— START OF Input material —
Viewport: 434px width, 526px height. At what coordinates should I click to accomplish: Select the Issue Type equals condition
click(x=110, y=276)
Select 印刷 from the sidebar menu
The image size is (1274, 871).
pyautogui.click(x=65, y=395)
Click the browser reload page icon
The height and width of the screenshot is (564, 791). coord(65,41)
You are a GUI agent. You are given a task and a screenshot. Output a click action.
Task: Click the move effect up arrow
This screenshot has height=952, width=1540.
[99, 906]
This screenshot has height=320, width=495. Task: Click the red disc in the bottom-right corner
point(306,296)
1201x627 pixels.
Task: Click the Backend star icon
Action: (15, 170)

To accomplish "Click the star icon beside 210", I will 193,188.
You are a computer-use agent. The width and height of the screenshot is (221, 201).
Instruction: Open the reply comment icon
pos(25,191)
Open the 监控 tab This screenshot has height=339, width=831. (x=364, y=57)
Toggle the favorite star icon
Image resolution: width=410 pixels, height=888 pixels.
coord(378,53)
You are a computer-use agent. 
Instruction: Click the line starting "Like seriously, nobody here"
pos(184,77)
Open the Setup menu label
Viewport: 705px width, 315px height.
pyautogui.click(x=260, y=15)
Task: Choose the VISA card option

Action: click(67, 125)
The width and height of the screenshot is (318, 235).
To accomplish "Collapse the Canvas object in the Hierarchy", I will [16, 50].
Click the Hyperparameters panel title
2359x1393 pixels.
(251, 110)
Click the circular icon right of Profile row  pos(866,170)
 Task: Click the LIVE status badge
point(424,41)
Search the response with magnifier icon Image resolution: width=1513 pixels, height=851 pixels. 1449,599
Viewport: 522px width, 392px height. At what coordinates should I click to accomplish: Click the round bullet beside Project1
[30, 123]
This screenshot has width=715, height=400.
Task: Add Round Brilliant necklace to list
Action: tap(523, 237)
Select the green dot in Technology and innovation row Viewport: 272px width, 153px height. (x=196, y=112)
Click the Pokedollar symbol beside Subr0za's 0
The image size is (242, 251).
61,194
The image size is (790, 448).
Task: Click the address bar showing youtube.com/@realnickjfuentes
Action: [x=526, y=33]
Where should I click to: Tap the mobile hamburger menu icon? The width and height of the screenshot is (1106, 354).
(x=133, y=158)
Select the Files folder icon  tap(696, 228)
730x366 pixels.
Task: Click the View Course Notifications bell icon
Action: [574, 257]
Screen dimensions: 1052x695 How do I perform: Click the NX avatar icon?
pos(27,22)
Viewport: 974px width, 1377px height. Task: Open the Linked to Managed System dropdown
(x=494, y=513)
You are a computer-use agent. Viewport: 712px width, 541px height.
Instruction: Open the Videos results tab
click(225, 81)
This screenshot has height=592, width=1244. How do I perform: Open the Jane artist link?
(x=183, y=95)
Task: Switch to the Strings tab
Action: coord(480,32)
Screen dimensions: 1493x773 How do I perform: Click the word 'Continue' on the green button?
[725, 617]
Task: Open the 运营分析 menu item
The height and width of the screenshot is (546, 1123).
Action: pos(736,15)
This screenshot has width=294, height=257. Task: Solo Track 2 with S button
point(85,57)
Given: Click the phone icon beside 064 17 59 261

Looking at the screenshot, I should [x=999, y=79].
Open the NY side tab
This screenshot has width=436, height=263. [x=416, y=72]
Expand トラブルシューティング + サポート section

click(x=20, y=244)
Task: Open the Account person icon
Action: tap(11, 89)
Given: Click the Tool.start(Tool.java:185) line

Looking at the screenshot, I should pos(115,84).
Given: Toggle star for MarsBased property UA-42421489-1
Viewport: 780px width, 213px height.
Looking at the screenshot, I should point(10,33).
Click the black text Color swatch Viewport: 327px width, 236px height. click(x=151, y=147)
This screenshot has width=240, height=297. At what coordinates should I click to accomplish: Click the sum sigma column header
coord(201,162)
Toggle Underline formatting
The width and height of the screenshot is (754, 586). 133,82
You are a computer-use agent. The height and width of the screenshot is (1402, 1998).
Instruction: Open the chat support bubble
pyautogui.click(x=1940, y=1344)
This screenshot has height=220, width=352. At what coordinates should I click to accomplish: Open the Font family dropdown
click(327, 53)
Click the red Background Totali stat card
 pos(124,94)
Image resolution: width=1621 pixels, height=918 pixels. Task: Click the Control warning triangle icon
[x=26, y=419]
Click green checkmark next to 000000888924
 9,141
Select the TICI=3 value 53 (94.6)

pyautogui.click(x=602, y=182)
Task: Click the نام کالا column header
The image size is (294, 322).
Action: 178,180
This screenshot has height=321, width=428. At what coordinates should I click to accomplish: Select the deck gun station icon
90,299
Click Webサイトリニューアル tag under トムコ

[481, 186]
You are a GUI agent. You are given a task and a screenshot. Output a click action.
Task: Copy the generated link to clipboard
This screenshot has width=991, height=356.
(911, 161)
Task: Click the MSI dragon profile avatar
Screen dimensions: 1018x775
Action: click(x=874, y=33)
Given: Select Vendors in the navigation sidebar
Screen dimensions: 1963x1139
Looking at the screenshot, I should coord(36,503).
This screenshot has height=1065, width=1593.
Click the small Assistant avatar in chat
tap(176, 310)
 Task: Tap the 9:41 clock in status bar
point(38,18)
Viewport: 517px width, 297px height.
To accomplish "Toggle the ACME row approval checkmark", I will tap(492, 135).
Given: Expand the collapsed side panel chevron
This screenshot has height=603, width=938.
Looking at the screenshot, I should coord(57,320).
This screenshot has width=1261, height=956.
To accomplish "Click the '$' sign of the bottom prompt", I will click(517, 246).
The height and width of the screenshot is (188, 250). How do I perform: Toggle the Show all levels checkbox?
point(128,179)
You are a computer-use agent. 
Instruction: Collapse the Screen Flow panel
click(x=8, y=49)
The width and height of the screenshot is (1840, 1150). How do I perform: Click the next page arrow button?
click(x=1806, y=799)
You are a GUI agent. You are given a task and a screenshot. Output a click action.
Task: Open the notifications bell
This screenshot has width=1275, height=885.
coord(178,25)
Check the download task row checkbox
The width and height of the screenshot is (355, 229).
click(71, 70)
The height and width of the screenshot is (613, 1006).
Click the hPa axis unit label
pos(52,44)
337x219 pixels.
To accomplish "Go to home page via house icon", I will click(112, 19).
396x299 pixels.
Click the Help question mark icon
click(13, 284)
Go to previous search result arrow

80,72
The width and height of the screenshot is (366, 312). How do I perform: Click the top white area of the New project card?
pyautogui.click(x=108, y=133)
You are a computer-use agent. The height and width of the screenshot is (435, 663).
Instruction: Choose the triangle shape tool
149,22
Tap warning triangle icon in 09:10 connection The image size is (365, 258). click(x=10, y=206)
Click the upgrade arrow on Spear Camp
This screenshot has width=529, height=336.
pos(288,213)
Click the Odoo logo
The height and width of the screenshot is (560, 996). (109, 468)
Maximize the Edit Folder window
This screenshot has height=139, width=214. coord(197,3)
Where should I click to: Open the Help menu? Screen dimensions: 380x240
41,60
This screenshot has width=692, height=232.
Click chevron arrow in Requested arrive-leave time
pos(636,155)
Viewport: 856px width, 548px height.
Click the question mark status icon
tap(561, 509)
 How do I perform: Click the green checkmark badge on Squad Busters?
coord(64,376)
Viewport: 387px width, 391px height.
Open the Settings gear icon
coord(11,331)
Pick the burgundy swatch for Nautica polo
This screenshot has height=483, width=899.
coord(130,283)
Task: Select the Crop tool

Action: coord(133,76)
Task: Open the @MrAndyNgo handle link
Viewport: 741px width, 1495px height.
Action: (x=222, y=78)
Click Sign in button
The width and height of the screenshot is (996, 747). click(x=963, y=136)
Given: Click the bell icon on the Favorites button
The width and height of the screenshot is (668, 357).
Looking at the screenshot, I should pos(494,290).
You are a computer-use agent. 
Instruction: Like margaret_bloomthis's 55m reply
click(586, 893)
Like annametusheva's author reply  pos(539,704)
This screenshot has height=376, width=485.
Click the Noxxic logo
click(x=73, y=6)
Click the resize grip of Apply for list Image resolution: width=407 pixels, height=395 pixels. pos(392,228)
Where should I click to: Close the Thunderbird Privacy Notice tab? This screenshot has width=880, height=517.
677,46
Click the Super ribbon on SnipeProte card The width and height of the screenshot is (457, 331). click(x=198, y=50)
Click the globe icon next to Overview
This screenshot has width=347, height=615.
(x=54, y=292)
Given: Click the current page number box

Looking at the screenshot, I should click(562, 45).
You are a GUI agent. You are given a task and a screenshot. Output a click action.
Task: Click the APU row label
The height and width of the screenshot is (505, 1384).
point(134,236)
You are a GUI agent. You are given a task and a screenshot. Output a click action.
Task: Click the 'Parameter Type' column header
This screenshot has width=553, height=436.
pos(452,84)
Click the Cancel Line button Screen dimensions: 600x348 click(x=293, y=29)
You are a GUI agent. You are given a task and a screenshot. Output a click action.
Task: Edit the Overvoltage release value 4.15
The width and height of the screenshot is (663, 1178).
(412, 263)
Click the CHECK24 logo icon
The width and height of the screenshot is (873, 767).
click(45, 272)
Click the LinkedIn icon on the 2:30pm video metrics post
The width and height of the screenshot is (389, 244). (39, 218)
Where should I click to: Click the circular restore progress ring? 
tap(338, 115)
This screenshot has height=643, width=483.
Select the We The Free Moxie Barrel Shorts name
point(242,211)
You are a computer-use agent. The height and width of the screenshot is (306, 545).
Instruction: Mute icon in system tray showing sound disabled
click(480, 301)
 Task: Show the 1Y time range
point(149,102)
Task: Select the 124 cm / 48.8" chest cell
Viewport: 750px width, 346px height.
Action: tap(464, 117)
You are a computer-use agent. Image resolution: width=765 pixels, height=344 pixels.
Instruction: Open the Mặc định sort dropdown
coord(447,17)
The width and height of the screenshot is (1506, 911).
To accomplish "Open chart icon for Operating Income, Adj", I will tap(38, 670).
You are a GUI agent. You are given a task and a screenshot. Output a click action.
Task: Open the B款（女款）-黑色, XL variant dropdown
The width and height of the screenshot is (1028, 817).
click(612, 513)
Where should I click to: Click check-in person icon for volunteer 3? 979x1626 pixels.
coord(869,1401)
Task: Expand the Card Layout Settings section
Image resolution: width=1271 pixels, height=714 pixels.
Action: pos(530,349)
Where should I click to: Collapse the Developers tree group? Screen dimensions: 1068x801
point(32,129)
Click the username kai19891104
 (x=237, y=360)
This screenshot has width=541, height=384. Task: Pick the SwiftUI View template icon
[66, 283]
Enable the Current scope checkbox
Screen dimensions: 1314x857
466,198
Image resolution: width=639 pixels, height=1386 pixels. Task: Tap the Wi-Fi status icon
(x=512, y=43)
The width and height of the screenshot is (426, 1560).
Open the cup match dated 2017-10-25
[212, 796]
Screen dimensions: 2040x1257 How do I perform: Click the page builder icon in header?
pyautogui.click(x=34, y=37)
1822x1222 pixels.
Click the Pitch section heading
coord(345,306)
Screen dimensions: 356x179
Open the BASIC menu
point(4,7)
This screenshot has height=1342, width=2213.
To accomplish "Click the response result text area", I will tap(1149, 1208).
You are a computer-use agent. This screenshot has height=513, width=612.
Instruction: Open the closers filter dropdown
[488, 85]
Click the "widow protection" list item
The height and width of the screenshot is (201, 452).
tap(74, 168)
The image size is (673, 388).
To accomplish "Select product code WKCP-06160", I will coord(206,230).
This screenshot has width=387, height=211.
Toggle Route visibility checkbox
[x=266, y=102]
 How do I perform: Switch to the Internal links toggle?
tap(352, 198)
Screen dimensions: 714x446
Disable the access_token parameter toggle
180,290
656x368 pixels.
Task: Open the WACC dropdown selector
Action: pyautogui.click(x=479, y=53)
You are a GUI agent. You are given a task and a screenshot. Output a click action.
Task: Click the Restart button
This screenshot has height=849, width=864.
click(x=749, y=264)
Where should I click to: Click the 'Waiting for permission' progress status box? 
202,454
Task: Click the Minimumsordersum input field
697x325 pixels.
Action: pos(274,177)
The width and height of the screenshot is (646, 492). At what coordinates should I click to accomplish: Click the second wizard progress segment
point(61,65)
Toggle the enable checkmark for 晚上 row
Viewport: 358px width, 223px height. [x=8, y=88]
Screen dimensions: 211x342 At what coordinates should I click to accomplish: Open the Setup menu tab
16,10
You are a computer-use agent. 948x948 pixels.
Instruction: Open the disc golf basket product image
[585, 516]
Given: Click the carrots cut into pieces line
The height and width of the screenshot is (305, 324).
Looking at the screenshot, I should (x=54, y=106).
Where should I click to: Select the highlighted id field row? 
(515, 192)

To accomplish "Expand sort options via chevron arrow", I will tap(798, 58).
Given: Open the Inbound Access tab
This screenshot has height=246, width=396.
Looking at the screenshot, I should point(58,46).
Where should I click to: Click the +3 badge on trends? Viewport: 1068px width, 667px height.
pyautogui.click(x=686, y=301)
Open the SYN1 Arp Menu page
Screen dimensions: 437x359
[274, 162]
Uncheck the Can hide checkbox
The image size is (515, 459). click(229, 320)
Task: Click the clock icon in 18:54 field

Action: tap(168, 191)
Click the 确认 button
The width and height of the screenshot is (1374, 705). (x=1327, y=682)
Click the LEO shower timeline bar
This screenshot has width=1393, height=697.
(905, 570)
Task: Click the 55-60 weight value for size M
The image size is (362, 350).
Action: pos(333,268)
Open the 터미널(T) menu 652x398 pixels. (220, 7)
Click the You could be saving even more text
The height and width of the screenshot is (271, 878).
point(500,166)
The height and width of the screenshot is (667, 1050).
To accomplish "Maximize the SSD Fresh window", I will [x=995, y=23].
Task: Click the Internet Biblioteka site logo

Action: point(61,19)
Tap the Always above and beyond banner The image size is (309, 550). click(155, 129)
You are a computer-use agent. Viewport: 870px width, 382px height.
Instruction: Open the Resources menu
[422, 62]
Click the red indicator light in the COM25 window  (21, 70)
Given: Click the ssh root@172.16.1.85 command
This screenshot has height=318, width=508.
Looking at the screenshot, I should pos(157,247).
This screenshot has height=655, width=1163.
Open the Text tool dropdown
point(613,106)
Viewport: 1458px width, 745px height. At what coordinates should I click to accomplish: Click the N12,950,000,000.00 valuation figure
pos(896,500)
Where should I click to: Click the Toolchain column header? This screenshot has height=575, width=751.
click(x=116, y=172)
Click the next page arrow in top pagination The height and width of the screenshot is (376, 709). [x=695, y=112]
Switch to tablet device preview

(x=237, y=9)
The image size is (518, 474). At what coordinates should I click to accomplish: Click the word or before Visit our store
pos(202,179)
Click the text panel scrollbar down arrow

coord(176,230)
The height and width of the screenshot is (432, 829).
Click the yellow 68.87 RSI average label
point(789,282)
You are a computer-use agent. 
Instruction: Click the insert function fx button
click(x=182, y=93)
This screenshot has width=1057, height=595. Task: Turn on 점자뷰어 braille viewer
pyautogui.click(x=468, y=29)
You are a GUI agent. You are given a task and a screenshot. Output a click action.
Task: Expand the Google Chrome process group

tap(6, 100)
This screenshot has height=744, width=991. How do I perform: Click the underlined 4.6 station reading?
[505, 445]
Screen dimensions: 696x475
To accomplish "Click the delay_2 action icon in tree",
— END OF Input material —
### What is expected
Rewrite everything in the material from the line containing "is (435, 663)." down to the line containing "Tap warning triangle", changing each "triangle" to "pentagon" and leaving the rest as it is.

### Solved exercise
You are a computer-use agent. The height and width of the screenshot is (435, 663).
Instruction: Choose the pentagon shape tool
149,22
Tap warning pentagon icon in 09:10 connection The image size is (365, 258). click(x=10, y=206)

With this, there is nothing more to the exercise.